**Instructions to follow**. Your response should consist of the data that follows, repeated in full without alteration.

**Records to process**.

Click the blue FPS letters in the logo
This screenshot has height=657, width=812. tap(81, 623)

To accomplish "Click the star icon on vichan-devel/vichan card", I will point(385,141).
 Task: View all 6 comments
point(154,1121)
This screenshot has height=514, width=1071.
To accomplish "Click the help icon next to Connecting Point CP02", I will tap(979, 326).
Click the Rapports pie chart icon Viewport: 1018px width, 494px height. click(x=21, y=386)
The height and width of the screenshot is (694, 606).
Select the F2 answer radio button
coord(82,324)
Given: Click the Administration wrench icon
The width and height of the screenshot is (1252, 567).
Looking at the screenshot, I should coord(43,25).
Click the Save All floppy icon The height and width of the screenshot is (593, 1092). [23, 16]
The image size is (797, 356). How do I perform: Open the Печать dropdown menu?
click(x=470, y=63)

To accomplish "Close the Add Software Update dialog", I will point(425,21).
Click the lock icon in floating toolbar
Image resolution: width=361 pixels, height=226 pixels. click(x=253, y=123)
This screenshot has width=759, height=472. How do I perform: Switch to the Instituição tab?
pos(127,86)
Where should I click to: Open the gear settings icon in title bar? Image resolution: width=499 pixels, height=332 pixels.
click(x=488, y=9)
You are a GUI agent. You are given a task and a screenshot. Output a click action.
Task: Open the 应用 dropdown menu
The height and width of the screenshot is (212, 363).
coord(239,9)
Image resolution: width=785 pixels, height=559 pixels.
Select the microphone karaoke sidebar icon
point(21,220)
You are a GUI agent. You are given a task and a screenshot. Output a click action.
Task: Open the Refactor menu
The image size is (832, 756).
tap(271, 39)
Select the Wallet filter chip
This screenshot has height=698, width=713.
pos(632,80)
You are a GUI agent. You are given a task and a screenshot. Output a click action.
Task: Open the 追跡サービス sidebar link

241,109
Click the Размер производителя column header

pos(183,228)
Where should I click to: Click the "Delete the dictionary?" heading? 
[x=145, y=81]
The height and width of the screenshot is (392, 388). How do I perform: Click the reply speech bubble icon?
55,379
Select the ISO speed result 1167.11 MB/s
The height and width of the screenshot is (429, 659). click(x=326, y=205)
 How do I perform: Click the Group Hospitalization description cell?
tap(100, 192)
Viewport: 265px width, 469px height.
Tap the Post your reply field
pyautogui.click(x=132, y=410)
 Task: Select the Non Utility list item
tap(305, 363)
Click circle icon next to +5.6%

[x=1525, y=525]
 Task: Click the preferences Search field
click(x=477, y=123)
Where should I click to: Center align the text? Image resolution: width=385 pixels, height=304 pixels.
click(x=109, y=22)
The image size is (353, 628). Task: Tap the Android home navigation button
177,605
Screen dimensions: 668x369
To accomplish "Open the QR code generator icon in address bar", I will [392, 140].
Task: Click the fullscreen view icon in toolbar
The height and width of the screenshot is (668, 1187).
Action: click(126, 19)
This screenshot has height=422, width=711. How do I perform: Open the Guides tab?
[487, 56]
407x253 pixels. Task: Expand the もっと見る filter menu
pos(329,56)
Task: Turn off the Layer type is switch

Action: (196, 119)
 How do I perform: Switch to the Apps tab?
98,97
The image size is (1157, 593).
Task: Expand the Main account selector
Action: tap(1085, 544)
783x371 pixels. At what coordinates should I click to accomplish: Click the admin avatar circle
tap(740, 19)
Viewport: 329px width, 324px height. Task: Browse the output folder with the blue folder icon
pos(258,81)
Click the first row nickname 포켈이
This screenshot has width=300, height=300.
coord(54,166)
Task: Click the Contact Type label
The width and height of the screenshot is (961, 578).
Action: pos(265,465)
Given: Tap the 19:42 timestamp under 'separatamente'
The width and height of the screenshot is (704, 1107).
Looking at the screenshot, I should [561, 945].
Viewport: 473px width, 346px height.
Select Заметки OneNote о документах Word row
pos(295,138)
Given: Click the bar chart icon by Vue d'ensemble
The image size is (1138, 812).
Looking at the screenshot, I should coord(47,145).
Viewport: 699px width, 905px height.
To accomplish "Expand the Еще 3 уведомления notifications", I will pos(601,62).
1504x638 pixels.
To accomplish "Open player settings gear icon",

**Answer below**.
Click the blue FPS letters in the logo
This screenshot has height=657, width=812. tap(81, 623)

To accomplish "Click the star icon on vichan-devel/vichan card", I will point(385,141).
 Task: View all 6 comments
point(154,1121)
This screenshot has height=514, width=1071.
To accomplish "Click the help icon next to Connecting Point CP02", I will tap(979, 326).
Click the Rapports pie chart icon Viewport: 1018px width, 494px height. click(x=21, y=386)
The height and width of the screenshot is (694, 606).
Select the F2 answer radio button
coord(82,324)
Given: Click the Administration wrench icon
The width and height of the screenshot is (1252, 567).
Looking at the screenshot, I should coord(43,25).
Click the Save All floppy icon The height and width of the screenshot is (593, 1092). [23, 16]
The image size is (797, 356). How do I perform: Open the Печать dropdown menu?
click(x=470, y=63)

To accomplish "Close the Add Software Update dialog", I will point(425,21).
Click the lock icon in floating toolbar
Image resolution: width=361 pixels, height=226 pixels. click(x=253, y=123)
This screenshot has width=759, height=472. How do I perform: Switch to the Instituição tab?
pos(127,86)
Where should I click to: Open the gear settings icon in title bar? Image resolution: width=499 pixels, height=332 pixels.
click(x=488, y=9)
You are a GUI agent. You are given a task and a screenshot. Output a click action.
Task: Open the 应用 dropdown menu
The height and width of the screenshot is (212, 363).
coord(239,9)
Image resolution: width=785 pixels, height=559 pixels.
Select the microphone karaoke sidebar icon
point(21,220)
You are a GUI agent. You are given a task and a screenshot. Output a click action.
Task: Open the Refactor menu
The image size is (832, 756).
tap(271, 39)
Select the Wallet filter chip
This screenshot has height=698, width=713.
pos(632,80)
You are a GUI agent. You are given a task and a screenshot. Output a click action.
Task: Open the 追跡サービス sidebar link

241,109
Click the Размер производителя column header

pos(183,228)
Where should I click to: Click the "Delete the dictionary?" heading? 
[x=145, y=81]
The height and width of the screenshot is (392, 388). How do I perform: Click the reply speech bubble icon?
55,379
Select the ISO speed result 1167.11 MB/s
The height and width of the screenshot is (429, 659). click(x=326, y=205)
 How do I perform: Click the Group Hospitalization description cell?
tap(100, 192)
Viewport: 265px width, 469px height.
Tap the Post your reply field
pyautogui.click(x=132, y=410)
 Task: Select the Non Utility list item
tap(305, 363)
Click circle icon next to +5.6%

[x=1525, y=525]
 Task: Click the preferences Search field
click(x=477, y=123)
Where should I click to: Center align the text? Image resolution: width=385 pixels, height=304 pixels.
click(x=109, y=22)
The image size is (353, 628). Task: Tap the Android home navigation button
177,605
Screen dimensions: 668x369
To accomplish "Open the QR code generator icon in address bar", I will [392, 140].
Task: Click the fullscreen view icon in toolbar
The height and width of the screenshot is (668, 1187).
Action: click(126, 19)
This screenshot has height=422, width=711. How do I perform: Open the Guides tab?
[487, 56]
407x253 pixels. Task: Expand the もっと見る filter menu
pos(329,56)
Task: Turn off the Layer type is switch

Action: (196, 119)
 How do I perform: Switch to the Apps tab?
98,97
The image size is (1157, 593).
Task: Expand the Main account selector
Action: tap(1085, 544)
783x371 pixels. At what coordinates should I click to accomplish: Click the admin avatar circle
tap(740, 19)
Viewport: 329px width, 324px height. Task: Browse the output folder with the blue folder icon
pos(258,81)
Click the first row nickname 포켈이
This screenshot has width=300, height=300.
coord(54,166)
Task: Click the Contact Type label
The width and height of the screenshot is (961, 578).
Action: pos(265,465)
Given: Tap the 19:42 timestamp under 'separatamente'
The width and height of the screenshot is (704, 1107).
Looking at the screenshot, I should [561, 945].
Viewport: 473px width, 346px height.
Select Заметки OneNote о документах Word row
pos(295,138)
Given: Click the bar chart icon by Vue d'ensemble
The image size is (1138, 812).
Looking at the screenshot, I should coord(47,145).
Viewport: 699px width, 905px height.
To accomplish "Expand the Еще 3 уведомления notifications", I will pos(601,62).
1504x638 pixels.
To accomplish "Open player settings gear icon",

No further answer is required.